*** The records Section Begins ***

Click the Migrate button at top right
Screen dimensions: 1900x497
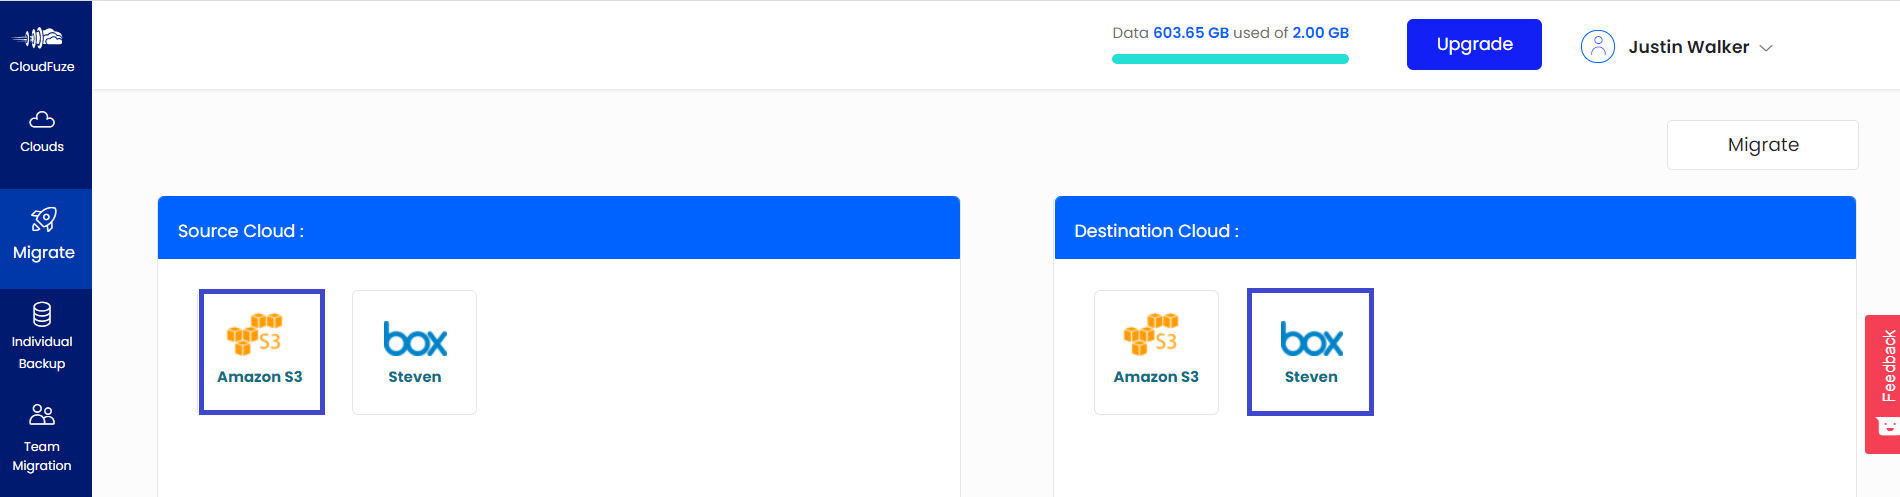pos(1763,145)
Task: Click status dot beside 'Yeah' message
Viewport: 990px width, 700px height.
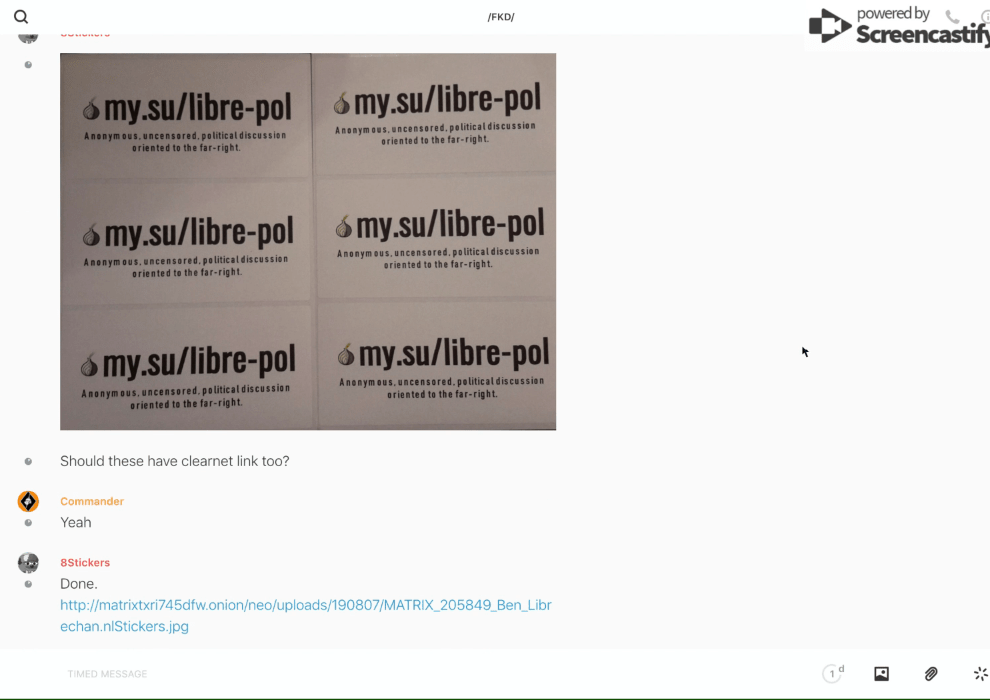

*** The records Section Ends ***
*** The records Section Begins ***

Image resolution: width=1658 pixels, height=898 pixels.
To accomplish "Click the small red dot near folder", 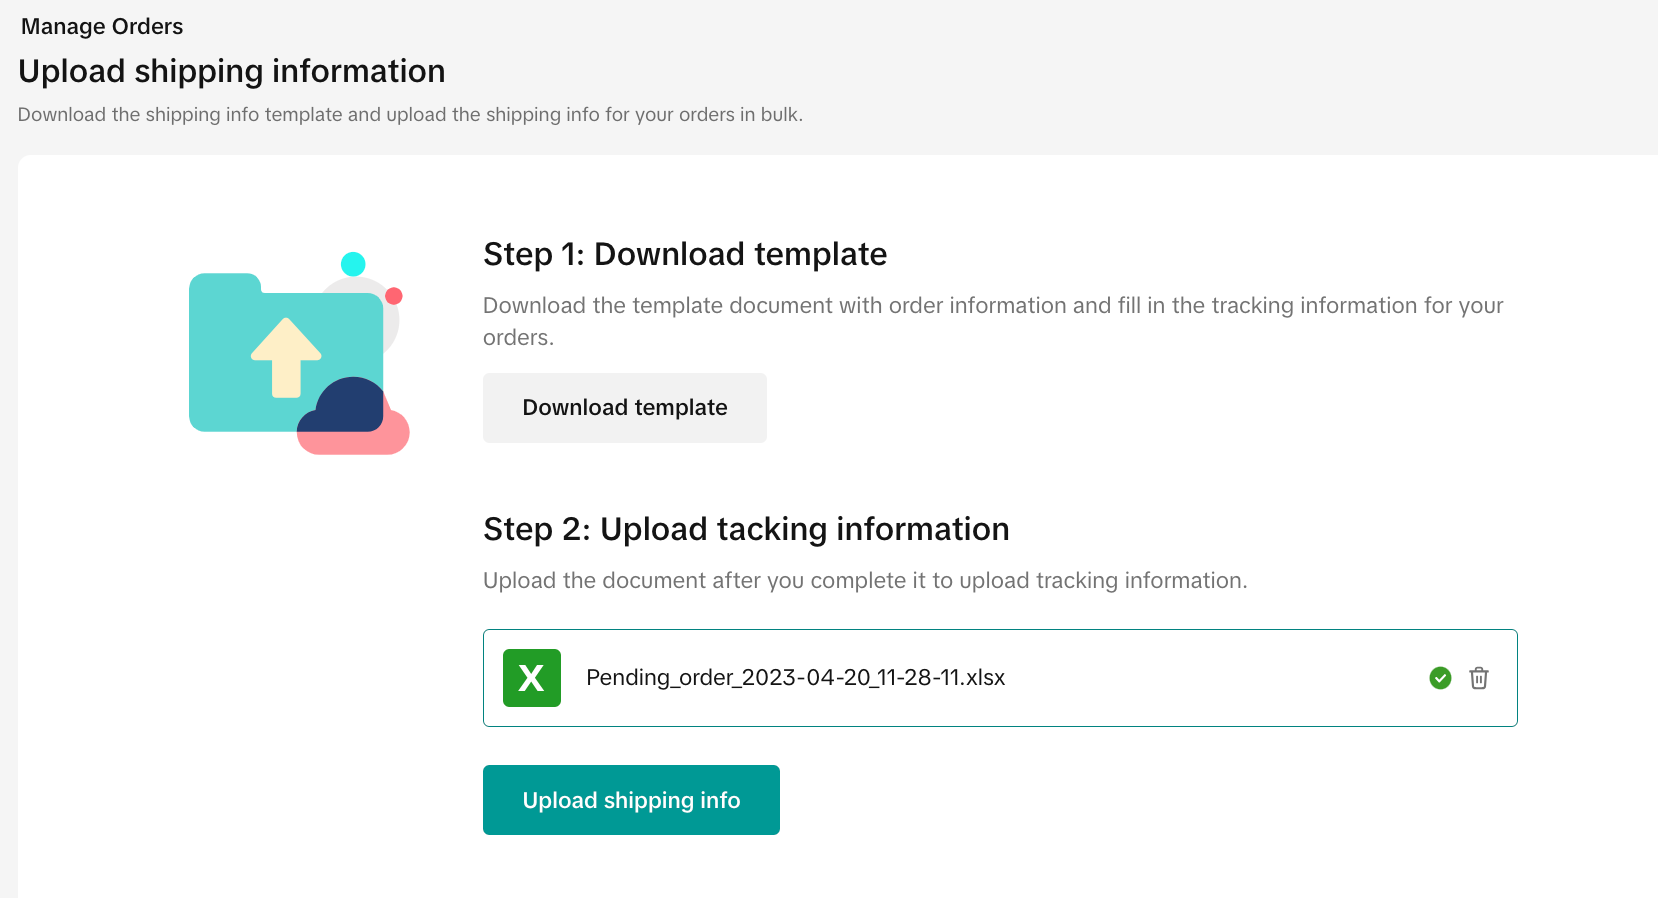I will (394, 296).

*** The records Section Ends ***

What to do -> Starting from the records above, filter out all lines except those containing the word "width".

Answer for the task ->
Viewport: 990px width, 700px height.
Image resolution: width=1658 pixels, height=898 pixels.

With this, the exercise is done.